* **YOUR TASK**
Each line below should be repeated exactly as it stands.

* **DATA EXTRACT**
-------------------------

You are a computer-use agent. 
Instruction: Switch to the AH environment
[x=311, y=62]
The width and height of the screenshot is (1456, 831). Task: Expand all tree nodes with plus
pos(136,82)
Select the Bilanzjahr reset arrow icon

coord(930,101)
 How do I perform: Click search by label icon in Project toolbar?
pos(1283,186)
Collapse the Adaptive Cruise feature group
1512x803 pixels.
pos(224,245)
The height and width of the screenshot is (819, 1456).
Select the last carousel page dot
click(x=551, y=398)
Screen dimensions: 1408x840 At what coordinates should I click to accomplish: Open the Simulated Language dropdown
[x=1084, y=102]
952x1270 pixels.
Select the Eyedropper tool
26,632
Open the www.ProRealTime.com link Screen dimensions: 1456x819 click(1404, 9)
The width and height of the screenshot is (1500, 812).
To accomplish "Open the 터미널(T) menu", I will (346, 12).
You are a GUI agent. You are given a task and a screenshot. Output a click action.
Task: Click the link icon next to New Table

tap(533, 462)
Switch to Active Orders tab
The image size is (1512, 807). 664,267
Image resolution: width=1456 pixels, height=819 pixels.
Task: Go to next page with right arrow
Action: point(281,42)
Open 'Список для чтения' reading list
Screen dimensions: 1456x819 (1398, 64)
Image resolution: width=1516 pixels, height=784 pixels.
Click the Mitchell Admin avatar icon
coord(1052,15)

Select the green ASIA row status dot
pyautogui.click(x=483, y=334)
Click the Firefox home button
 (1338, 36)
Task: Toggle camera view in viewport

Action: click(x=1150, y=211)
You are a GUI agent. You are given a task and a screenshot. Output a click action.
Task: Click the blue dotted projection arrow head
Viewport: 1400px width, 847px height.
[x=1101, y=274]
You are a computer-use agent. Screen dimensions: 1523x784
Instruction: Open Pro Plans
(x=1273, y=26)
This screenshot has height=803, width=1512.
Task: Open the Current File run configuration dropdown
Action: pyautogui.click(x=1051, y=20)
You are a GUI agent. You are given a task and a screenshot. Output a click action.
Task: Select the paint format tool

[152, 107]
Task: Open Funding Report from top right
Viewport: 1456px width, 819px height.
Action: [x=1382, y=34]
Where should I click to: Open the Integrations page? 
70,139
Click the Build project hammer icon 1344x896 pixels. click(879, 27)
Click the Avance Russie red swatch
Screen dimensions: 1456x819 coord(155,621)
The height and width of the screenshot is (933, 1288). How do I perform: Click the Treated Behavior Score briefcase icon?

-------------------------

* **SOLUTION TO THIS PROBLEM**
You are a computer-use agent. 
Instruction: Switch to the AH environment
[x=311, y=62]
The width and height of the screenshot is (1456, 831). Task: Expand all tree nodes with plus
pos(136,82)
Select the Bilanzjahr reset arrow icon

coord(930,101)
 How do I perform: Click search by label icon in Project toolbar?
pos(1283,186)
Collapse the Adaptive Cruise feature group
1512x803 pixels.
pos(224,245)
The height and width of the screenshot is (819, 1456).
Select the last carousel page dot
click(x=551, y=398)
Screen dimensions: 1408x840 At what coordinates should I click to accomplish: Open the Simulated Language dropdown
[x=1084, y=102]
952x1270 pixels.
Select the Eyedropper tool
26,632
Open the www.ProRealTime.com link Screen dimensions: 1456x819 click(1404, 9)
The width and height of the screenshot is (1500, 812).
To accomplish "Open the 터미널(T) menu", I will (346, 12).
You are a GUI agent. You are given a task and a screenshot. Output a click action.
Task: Click the link icon next to New Table

tap(533, 462)
Switch to Active Orders tab
The image size is (1512, 807). 664,267
Image resolution: width=1456 pixels, height=819 pixels.
Task: Go to next page with right arrow
Action: point(281,42)
Open 'Список для чтения' reading list
Screen dimensions: 1456x819 (1398, 64)
Image resolution: width=1516 pixels, height=784 pixels.
Click the Mitchell Admin avatar icon
coord(1052,15)

Select the green ASIA row status dot
pyautogui.click(x=483, y=334)
Click the Firefox home button
 (1338, 36)
Task: Toggle camera view in viewport

Action: click(x=1150, y=211)
You are a GUI agent. You are given a task and a screenshot. Output a click action.
Task: Click the blue dotted projection arrow head
Viewport: 1400px width, 847px height.
[x=1101, y=274]
You are a computer-use agent. Screen dimensions: 1523x784
Instruction: Open Pro Plans
(x=1273, y=26)
This screenshot has height=803, width=1512.
Task: Open the Current File run configuration dropdown
Action: pyautogui.click(x=1051, y=20)
You are a GUI agent. You are given a task and a screenshot. Output a click action.
Task: Select the paint format tool

[152, 107]
Task: Open Funding Report from top right
Viewport: 1456px width, 819px height.
Action: [x=1382, y=34]
Where should I click to: Open the Integrations page? 
70,139
Click the Build project hammer icon 1344x896 pixels. click(879, 27)
Click the Avance Russie red swatch
Screen dimensions: 1456x819 coord(155,621)
The height and width of the screenshot is (933, 1288). How do I perform: Click the Treated Behavior Score briefcase icon?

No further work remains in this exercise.